Rapamycin, as a potent immunosuppressive and antitumor agent (24), is commonly used in autophagy study. As a control, we found that miR-let-7a enhanced the activity of autophagy as well as rapamycin by confocal imaging in MGC-803 cells, and LC3 dots formation was reversed upon co-expression with Rictor (Fig. 4C). Inhibition of endogenous miR-let-7a led to the opposite effect (Fig. 4D). These results show that Rictor is the vital functional element in miR-let-7a-mediated autophagic response.

It has been reported that Akt-mTOR signaling pathway is involved in autophagic activity and Rictor plays an important role in the Akt-mTOR signaling pathway (21). We confirmed that Akt and mTOR phosphorylations were involved in miR-let-7a-mediated autophagy in GC cells by western blot analysis. As shown, both the protein levels of phosphorylated Akt and phosphorylated mTOR were significantly decreased by upregulating miR-let-7a and increased by downregulating miR-let-7a in MGC-803 and SGC-7901 cells. However, the total protein levels were almost unchanged (Fig. 5A and B). These data indicated that there is a direct link between miR-let-7a and Akt-mTOR signaling pathway. Therefore, we confirm that miR-let-7a regulates autophagic activity throughout the Akt-mTOR signaling pathway in GC cells.

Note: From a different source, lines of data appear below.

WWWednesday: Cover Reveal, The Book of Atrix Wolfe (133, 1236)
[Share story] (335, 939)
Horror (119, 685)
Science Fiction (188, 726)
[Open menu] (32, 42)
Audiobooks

Knockdown of miR-let-7a suppresses human normal gastric mucous epithelium cell autophagic activity. To investigate whether miR-let-7a affects autophagy in human normal gastric mucous epithelium cells (GES-1), we detected the expression level of miR-let-7a in GC cells and GES-1. We found that the expression of miR-let-7a in GES-1 cells was relatively higher than that in GC cells (Fig. 6A). Thus, we transfected GES-1 cells with miR-let-7a inhibitor or NC. Successful knockdown of miR-let-7a was confirmed by RT-PCR (Fig. 6B). The expression of LC3-II was reduced, and P62 was relatively higher compared with control or NC after knockdown of miR-let-7a by western blotting (Fig. 6C-E). These results suggest that miR-let-7a affects autophagy in human normal gastric mucous epithelium cells.